El director de Recursos Naturales explicó que lo que se propone en conjunto con otros organismos es que el coto no genere inconvenientes con la fauna provincial. De todos modos, admitió que “a pesar de la legislación que autoriza los cotos, hay una conciencia ambiental que no lo permite, creo que como sociedad nos debemos un debate en este sentido”.

 

Las aves, el gran objeto del tráfico
Claudio Bertonatti, de Vida Silvestre,  dijo  que  el tráfico de animales es un problema  crónico  de Argentina. “Desde mediados del siglo XX es un gran problema, no sólo por  los  inconvenientes ambientales que se generan, sino por la gran cantidad de gente que involucra”.

Bertonatti explicó que en “lo referido a comercio de animales vivos se trafican peces, reptiles, mamíferos, aves y anfibios. Siempre el gran rubro es el de las aves”. Indicó que existen especies en Argentina que están amenazadas como el cardenal amarillo, el rey del bosque y los guacamayos. “Ocupan un lugar protagónico, porque estamos asistiendo al gran saqueo de las últimas poblaciones de estas especies. Este siglo se definirá si estas especies se salvan y quedan en el elenco de la fauna argentina o si habrá que incluirlas entre las especies extintas”, dijo, contundente, Bertonatti.

A nivel nacional siempre existió el tráfico de reptiles. Por el cuero se trafican el yacaré, la boa ampalagua, la boa curiyú, el yacaré overo y las tortugas terrestres en reptiles vivos.

“El comercio de estos reptiles no es el mismo que se hacía en 1980 o 1990, porque ha disminuido mucho. Sin embargo, ahora se venden por internet”, señaló Bertonatti.

Sobre la cantidad de millones de pesos que mueve este delito, el especialista de la Fundación Vida Silvestre explicó que “no se sabe” porque no existen estadísticas oficiales.

“Primero habría que reconocer por qué no se llevan estadísticas; si se llevaran, sería reconocer la existencia de este problema, reconocer que en gran medida está fuera de control y no hay vocación de atacar el corazón del problema”. Bertonatti explicó que, a diferencia de otras provincias, Mendoza enfrenta el problema desde hace tiempo: “Muchas veces se lo trata desde la marginalidad, las ONG locales o guardaparques”.

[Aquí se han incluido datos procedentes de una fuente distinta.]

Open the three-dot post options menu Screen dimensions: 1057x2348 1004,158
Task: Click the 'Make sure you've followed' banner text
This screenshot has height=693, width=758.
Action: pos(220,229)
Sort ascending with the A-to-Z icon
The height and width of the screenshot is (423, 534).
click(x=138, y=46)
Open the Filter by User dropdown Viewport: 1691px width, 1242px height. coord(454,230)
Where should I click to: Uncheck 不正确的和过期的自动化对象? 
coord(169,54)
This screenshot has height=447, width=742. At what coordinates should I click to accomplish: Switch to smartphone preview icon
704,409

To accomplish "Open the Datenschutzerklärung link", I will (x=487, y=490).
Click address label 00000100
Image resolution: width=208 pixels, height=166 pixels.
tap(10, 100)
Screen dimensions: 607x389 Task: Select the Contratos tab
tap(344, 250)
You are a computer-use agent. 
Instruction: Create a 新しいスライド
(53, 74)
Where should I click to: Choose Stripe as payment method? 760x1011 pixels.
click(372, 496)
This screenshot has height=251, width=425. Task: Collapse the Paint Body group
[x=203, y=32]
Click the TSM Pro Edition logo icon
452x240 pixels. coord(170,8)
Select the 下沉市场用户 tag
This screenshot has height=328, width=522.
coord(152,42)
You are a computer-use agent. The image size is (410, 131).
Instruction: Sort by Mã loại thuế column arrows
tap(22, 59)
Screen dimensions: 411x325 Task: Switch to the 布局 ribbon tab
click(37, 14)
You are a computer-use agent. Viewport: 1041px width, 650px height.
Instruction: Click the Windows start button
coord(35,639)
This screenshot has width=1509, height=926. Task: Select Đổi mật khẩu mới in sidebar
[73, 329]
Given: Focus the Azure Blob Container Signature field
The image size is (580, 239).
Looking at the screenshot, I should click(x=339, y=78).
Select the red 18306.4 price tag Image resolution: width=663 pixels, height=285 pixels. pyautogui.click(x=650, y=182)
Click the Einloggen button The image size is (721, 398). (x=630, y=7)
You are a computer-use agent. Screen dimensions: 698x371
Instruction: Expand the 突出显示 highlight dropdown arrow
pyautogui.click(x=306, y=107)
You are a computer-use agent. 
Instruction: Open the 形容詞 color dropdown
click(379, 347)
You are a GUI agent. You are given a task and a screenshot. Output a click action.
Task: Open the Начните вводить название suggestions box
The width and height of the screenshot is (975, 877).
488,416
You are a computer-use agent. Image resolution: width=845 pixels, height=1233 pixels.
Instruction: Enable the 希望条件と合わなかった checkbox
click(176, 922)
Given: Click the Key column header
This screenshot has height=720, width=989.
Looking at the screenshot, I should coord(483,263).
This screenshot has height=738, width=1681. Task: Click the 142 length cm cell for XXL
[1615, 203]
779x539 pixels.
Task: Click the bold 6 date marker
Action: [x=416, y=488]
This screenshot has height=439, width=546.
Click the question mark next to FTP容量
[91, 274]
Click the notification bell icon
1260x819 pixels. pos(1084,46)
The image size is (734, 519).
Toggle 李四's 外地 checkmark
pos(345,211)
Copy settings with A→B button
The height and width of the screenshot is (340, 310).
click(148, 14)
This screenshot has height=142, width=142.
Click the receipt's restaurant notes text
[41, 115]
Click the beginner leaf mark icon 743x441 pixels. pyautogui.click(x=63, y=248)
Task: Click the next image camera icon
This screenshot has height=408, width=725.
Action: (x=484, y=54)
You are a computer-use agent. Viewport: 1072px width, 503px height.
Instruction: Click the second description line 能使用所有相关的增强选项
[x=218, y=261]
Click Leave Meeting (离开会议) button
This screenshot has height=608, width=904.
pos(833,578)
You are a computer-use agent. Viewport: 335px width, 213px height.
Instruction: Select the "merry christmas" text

Dicen que una ley no se aplica
A nivel nacional, la Ley 22421 de Conservación de la Fauna otorga el marco regulatorio para la protección de los animales silvestres. En Mendoza, la Ley 4602 y sus modificaciones adhieren a la norma nacional y establece todos los años los montos de las multas que se aplican por caza ilegal o tráfico de animales.

Para tener en cuenta 
Se ajustarán a las disposiciones de esta ley y sus reglamentos la caza, hostigamiento, captura o destrucción de crías, huevos, nidos, tenencia, posesión, tránsito, aprovechamiento, comercio y transformación de la fauna silvestre.

El jefe de Fauna, Hugo Ascencio, explicó que más allá de la multa  económica “los objetivos deben ser  de largo plazo, con un cambio de conciencia y la relación con la naturaleza. Con penas más duras no se solucionaría el problema”. Y admitió que las penas no se cobran, sólo a través de vías de apremios.

Según la Fundación Vida Silvestre, las leyes son buenas y perfectibles. “El problema es la falta de cumplimiento. Los grandes culpables son los jueces, que ni siquiera conocen la Ley de Fauna. La mayoría de los jueces no juzgan estos casos y rara vez dan sentencia condenatoria para desalentar la comisión de estos delitos”.